Proteasome activation by insulin-like growth factor-1/nuclear factor erythroid 2-related factor 2 signaling promotes exercise-induced neurogenesis.

Abstract

Physical exercise-induced enhancement of learning and memory and alleviation of age-related cognitive decline in humans have been widely acknowledged. However, the mechanistic relationship between exercise and cognitive improvement remains largely unknown. In this study, we found that exercise-elicited cognitive benefits were accompanied by adaptive hippocampal proteasome activation. Voluntary wheel running increased hippocampal proteasome activity in adult and middle-aged mice, contributing to an acceleration of neurogenesis that could be reversed by intrahippocampal injection of the proteasome inhibitor MG132. We further found that increased levels of insulin-like growth factor-1 (IGF-1) in both serum and hippocampus may be essential for exercise-induced proteasome activation.

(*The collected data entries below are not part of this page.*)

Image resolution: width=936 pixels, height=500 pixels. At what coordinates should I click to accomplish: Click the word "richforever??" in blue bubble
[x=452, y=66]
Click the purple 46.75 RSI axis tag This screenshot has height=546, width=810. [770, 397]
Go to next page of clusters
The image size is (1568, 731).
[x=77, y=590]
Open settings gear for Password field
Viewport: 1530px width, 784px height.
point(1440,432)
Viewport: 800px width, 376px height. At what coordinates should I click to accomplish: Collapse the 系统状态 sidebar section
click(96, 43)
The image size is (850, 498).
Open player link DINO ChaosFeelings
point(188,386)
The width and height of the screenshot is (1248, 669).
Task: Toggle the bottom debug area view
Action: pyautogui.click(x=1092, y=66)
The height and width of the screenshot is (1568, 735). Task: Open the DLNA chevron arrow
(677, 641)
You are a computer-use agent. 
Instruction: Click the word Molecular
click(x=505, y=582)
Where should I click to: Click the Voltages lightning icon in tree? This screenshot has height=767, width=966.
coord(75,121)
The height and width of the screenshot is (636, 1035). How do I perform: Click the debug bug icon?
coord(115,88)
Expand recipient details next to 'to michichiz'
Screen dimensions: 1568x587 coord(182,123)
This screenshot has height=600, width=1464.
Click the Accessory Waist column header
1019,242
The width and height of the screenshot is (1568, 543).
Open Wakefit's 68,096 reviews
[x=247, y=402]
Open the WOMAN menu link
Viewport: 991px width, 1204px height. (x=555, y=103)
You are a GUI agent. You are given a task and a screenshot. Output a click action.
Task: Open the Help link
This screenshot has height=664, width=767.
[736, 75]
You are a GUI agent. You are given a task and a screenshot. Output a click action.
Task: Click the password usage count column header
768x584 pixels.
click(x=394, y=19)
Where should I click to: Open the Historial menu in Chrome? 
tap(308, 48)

Our in vitro study demonstrated that IGF-1 stimulated proteasome activity in cultured adult neural progenitor cells (NPCs) by promoting nuclear translocation of nuclear factor erythroid 2-related factor 2 (Nrf2), followed by elevated expressions of proteasome subunits such as PSMB5. In contrast, pretreating adult mice with the selective IGF-1R inhibitor picropodophyllin diminished exercise-induced neurogenesis, concurrent with reduced Nrf2 nuclear translocation and proteasome activity. Likewise, lowering Nrf2 expression by RNA interference with bilateral intrahippocampal injections of recombinant adeno-associated viral particles significantly suppressed exercise-induced proteasome activation and attenuated cognitive function. Collectively, our work demonstrates that proteasome activation in hippocampus through IGF-1/Nrf2 signaling is a key adaptive mechanism underlying exercise-related neurogenesis, which may serve as a potential targetable pathway in neurodegeneration.